# Updated: bye Classic, hello Piccino



## urpert (Mar 22, 2012)

I'm impressed with how little space it takes up and how solid it feels compared to the Gaggia!


----------



## aaroncornish (Nov 7, 2012)

What.... no Rocket









Joking, lovely looking machine. How are the shots vs the Classic

Aaron


----------



## urpert (Mar 22, 2012)

I'll let you know once I have a chance to play with it propery at the weekend!


----------



## aaroncornish (Nov 7, 2012)

Enjoy! I predict no sleep for you over the weekend


----------



## froggystyle (Oct 30, 2013)

Nice tidy looking machine that!


----------



## aaroncornish (Nov 7, 2012)

How are you getting on with it


----------



## NickdeBug (Jan 18, 2015)

Nice neat setup.

Should have good WAF.


----------



## Mr O (Jan 14, 2015)

How's it going v the Classic?

im really enjoying my Classic / SJ combo at the mo.. Not sure how much longer I can resist though...


----------



## Rhys (Dec 21, 2014)
● ● ● ● ●
### SET TASK A
In the listing, arrange as a numbered list the lines running from the line with "Clear the source text with X" up to and including the last line of the listing, skipping blank lines. Leave the pictures out of your answer.

### RECORDS FOR THIS TASK
● ● ● ● ●
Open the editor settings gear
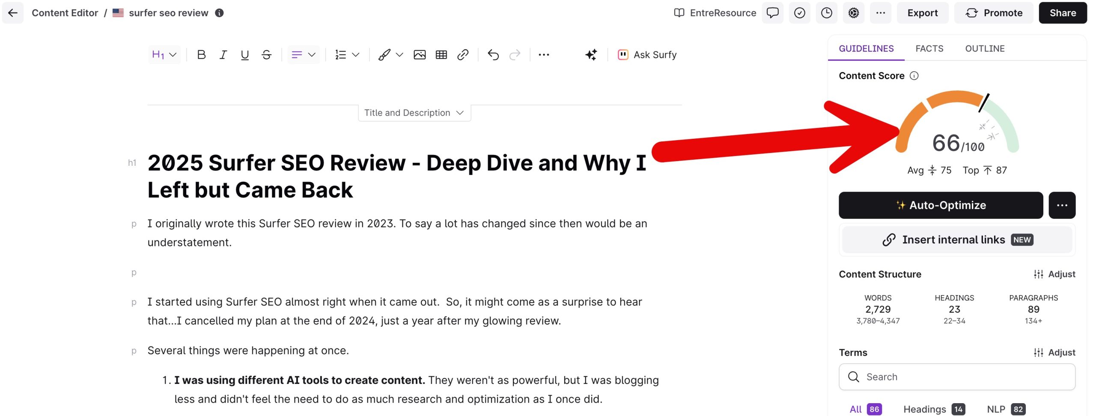The image size is (1096, 416). (853, 13)
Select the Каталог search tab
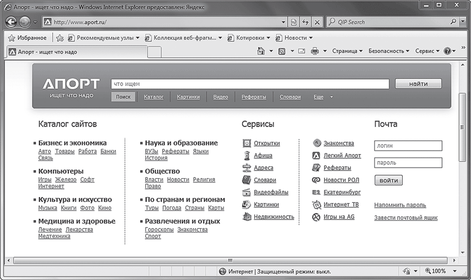The height and width of the screenshot is (280, 471). point(153,97)
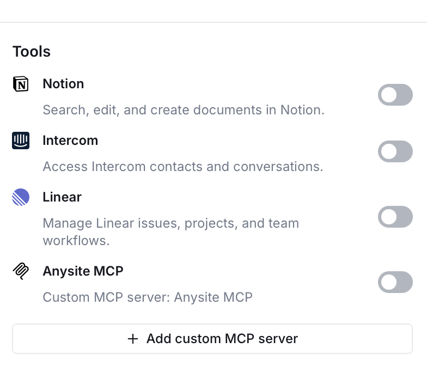Viewport: 427px width, 366px height.
Task: Click the plus icon on the add server button
Action: (x=133, y=339)
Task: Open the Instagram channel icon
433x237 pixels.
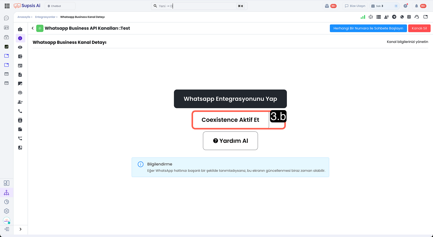Action: tap(409, 17)
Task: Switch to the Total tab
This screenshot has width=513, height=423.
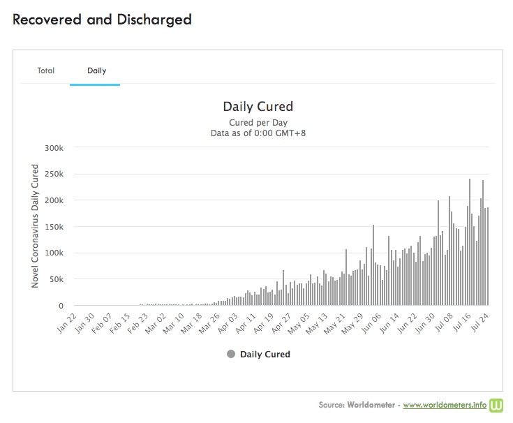Action: click(46, 71)
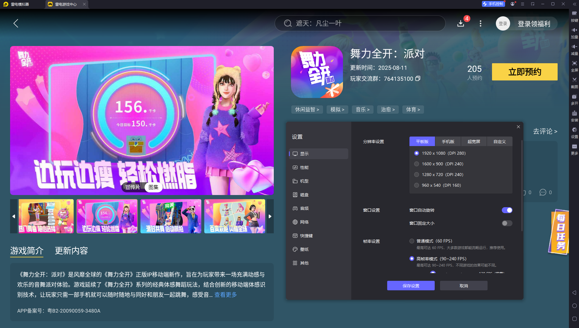Switch to 手机版 resolution preset
The width and height of the screenshot is (579, 328).
448,141
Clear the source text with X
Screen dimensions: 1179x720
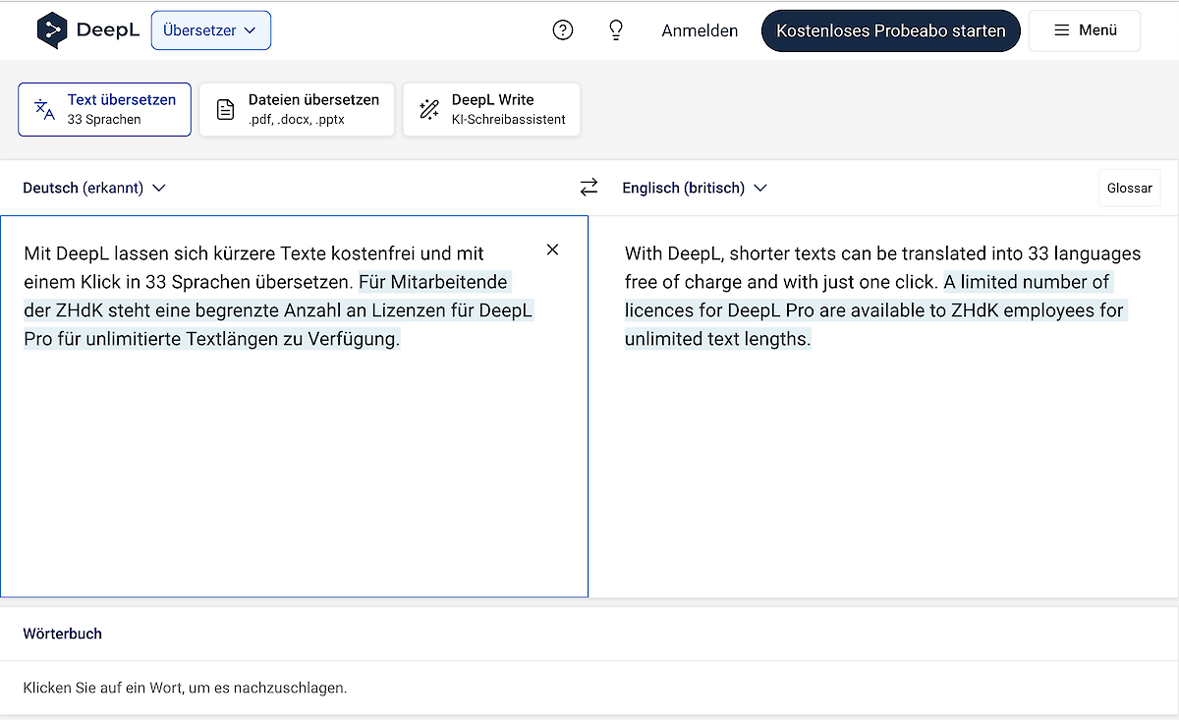552,249
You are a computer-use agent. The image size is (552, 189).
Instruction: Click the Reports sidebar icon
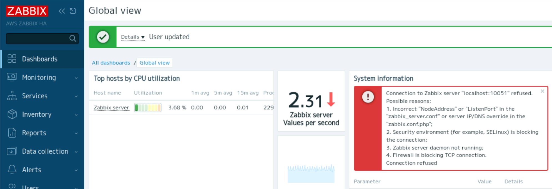click(12, 133)
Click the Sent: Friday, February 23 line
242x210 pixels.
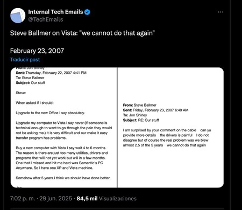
● ● ● ● ●
### SET TASK B
Reproduce the forum thread "Updated: bye Classic, hello Piccino" word for word, in full.

### EXERCISE SOLUTION A
1. Clear the source text with X
2. Screen dimensions: 1179x720
3. 552,249
4. You are a computer-use agent. The image size is (552, 189).
5. Instruction: Click the Reports sidebar icon
6. click(12, 133)
7. Click the Sent: Friday, February 23 line
8. 242x210 pixels.

### EXERCISE SOLUTION B
# Updated: bye Classic, hello Piccino



## urpert (Mar 22, 2012)

I'm impressed with how little space it takes up and how solid it feels compared to the Gaggia!


----------



## aaroncornish (Nov 7, 2012)

What.... no Rocket









Joking, lovely looking machine. How are the shots vs the Classic

Aaron


----------



## urpert (Mar 22, 2012)

I'll let you know once I have a chance to play with it propery at the weekend!


----------



## aaroncornish (Nov 7, 2012)

Enjoy! I predict no sleep for you over the weekend


----------



## froggystyle (Oct 30, 2013)

Nice tidy looking machine that!


----------



## aaroncornish (Nov 7, 2012)

How are you getting on with it


----------



## NickdeBug (Jan 18, 2015)

Nice neat setup.

Should have good WAF.


----------



## Mr O (Jan 14, 2015)

How's it going v the Classic?

im really enjoying my Classic / SJ combo at the mo.. Not sure how much longer I can resist though...


----------



## Rhys (Dec 21, 2014)